WORK ORDER:
Within the data that follows, set down exactly the lines from the one containing "合成材料中间体 (1249, 377)" through the one containing "公司介绍 (483, 94)", both ends included.

GIVEN INFORMATION:
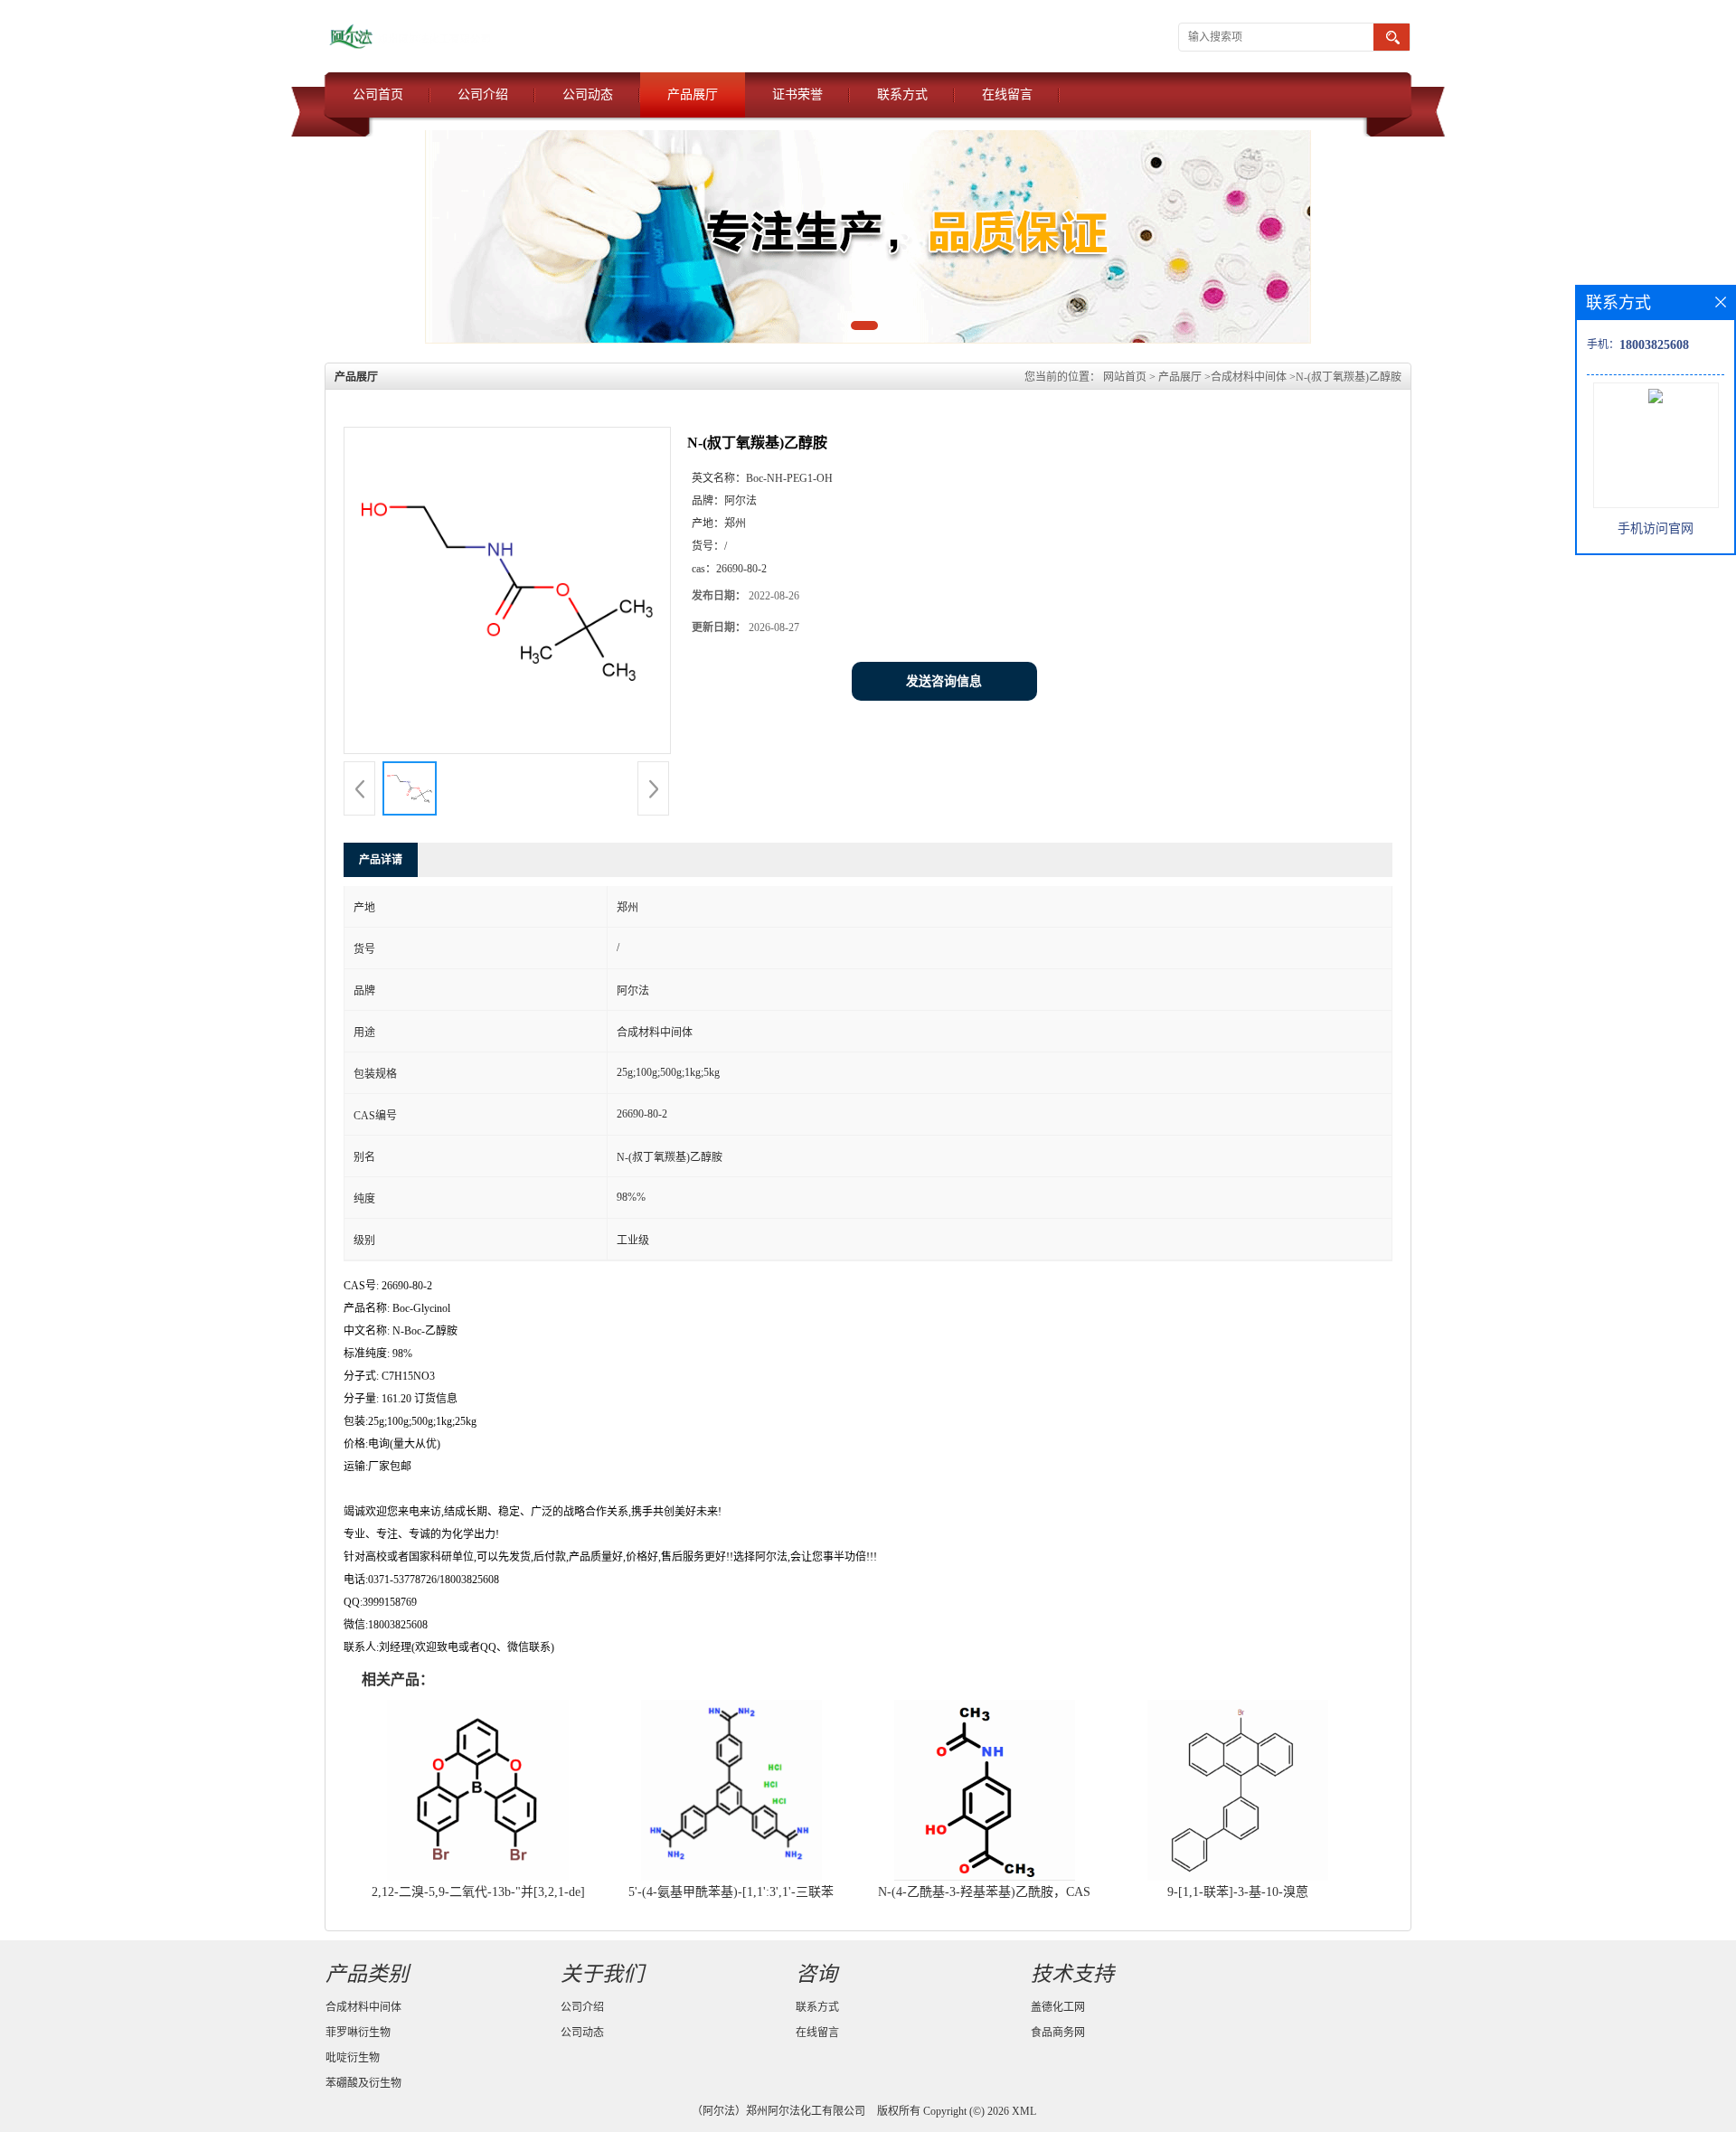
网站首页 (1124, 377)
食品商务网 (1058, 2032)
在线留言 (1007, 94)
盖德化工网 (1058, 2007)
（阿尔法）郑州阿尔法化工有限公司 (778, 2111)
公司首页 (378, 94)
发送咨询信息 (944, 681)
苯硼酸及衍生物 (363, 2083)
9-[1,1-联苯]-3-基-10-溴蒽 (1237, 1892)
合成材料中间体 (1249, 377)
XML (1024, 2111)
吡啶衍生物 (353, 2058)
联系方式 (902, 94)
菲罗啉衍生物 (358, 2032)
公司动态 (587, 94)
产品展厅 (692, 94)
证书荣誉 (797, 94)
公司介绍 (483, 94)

---

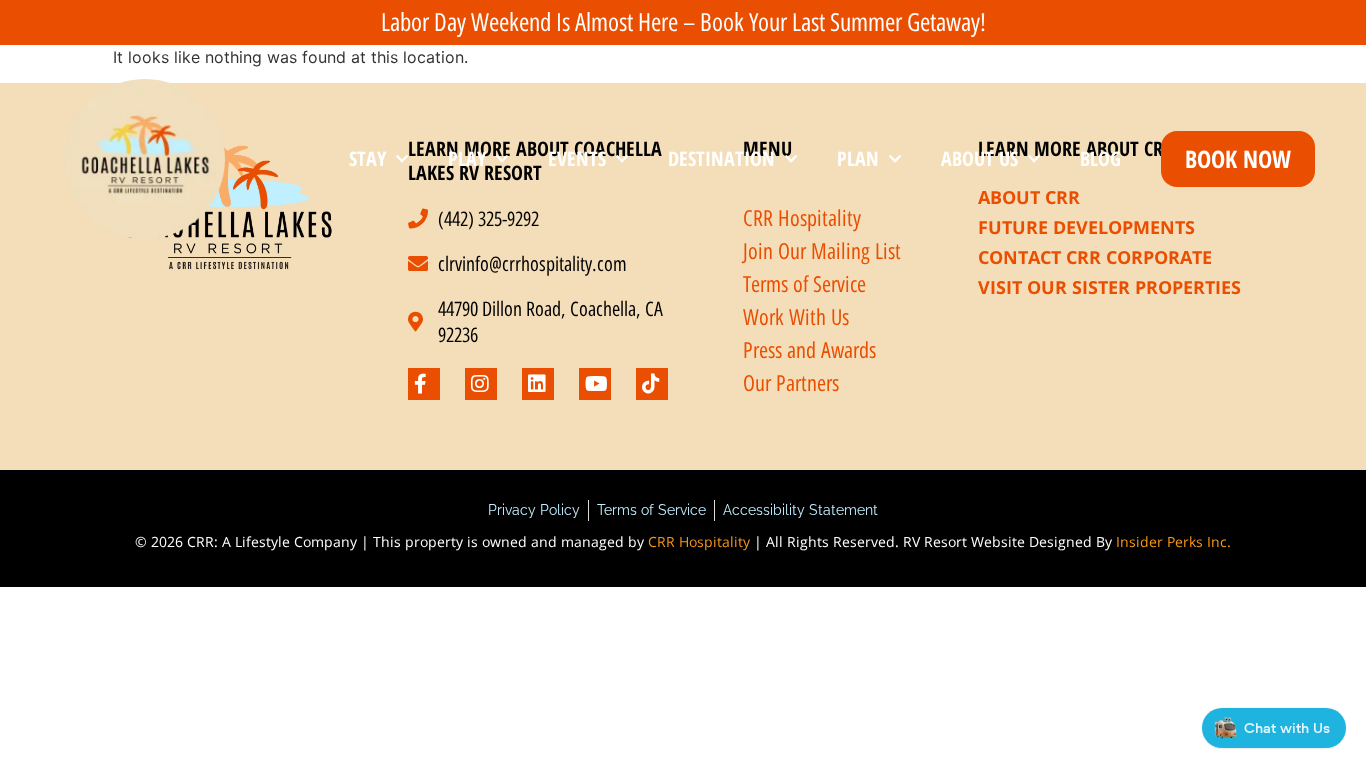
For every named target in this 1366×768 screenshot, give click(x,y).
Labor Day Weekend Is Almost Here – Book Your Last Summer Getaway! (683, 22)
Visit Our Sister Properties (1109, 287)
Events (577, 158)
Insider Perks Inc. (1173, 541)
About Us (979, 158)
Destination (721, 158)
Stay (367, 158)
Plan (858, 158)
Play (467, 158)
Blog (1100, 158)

==

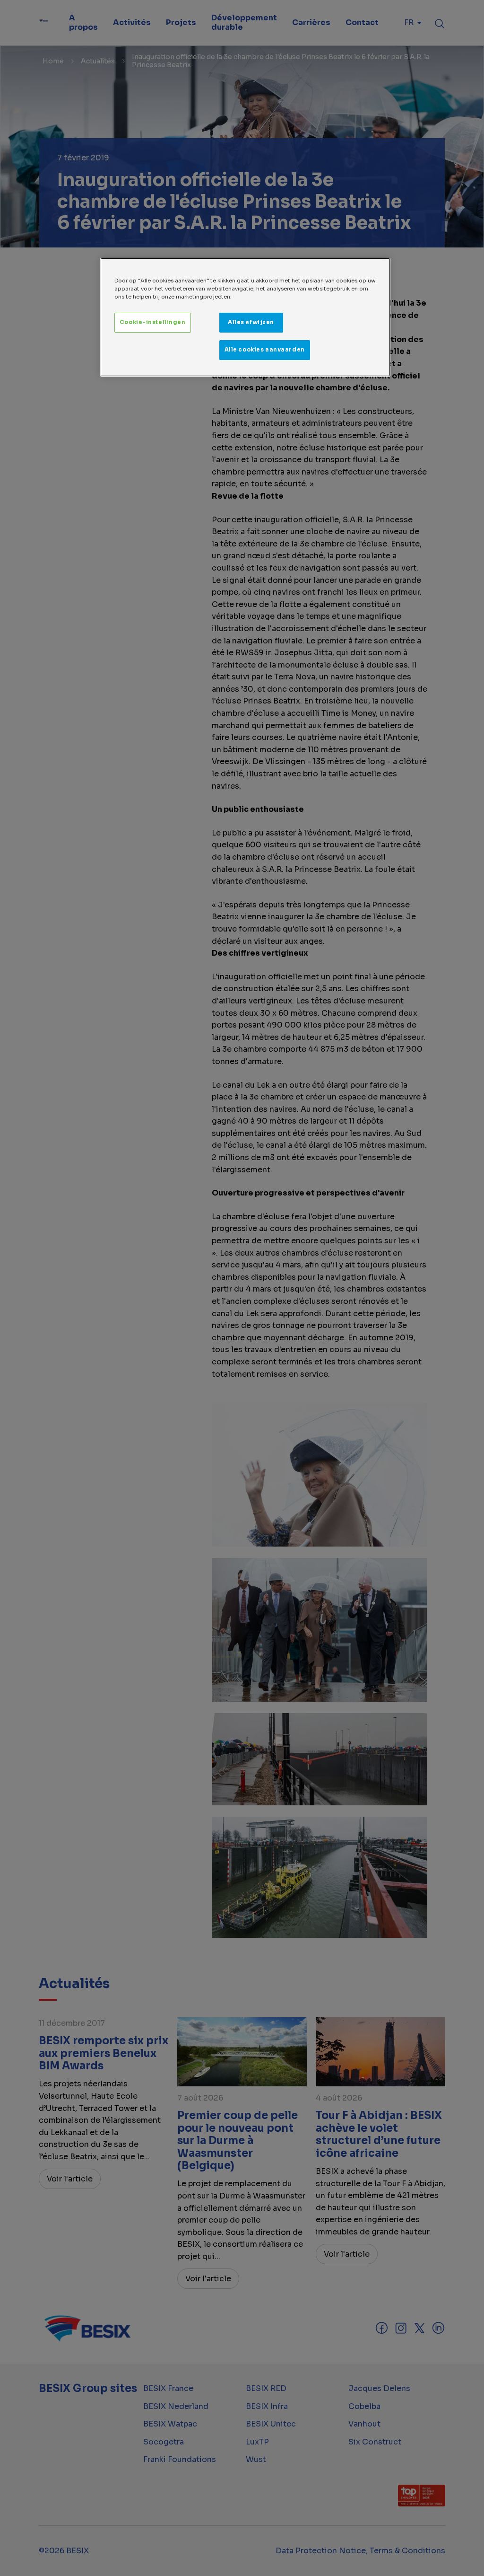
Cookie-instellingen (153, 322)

RESPONSE TO THE TASK:
合成材料中间体 (1249, 377)
XML (1024, 2111)
吡啶衍生物 (353, 2058)
联系方式 (902, 94)
菲罗啉衍生物 (358, 2032)
公司动态 (587, 94)
产品展厅 (692, 94)
证书荣誉 (797, 94)
公司介绍 (483, 94)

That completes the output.